**The task**: Return nothing except the lines from the one that contains "At what coordinates should I click to accomplish: Select" through the end of the material below, each exactly as given.
===============
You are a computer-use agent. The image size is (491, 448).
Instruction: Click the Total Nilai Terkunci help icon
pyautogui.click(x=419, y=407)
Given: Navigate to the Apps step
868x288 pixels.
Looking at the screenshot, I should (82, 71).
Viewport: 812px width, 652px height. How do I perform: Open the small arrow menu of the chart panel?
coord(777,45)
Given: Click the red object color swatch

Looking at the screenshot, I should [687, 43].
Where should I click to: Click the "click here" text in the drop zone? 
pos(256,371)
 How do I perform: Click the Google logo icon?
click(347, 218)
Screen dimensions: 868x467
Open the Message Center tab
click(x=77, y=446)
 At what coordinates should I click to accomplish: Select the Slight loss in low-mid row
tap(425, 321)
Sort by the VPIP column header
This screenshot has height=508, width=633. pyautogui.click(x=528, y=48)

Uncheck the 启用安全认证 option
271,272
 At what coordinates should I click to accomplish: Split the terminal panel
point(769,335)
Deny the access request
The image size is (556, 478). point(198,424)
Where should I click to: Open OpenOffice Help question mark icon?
===============
**Solved problem**:
 At what coordinates should I click to accomplish: Select the Slight loss in low-mid row
tap(425, 321)
Sort by the VPIP column header
This screenshot has height=508, width=633. pyautogui.click(x=528, y=48)

Uncheck the 启用安全认证 option
271,272
 At what coordinates should I click to accomplish: Split the terminal panel
point(769,335)
Deny the access request
The image size is (556, 478). point(198,424)
Where should I click to: Open OpenOffice Help question mark icon?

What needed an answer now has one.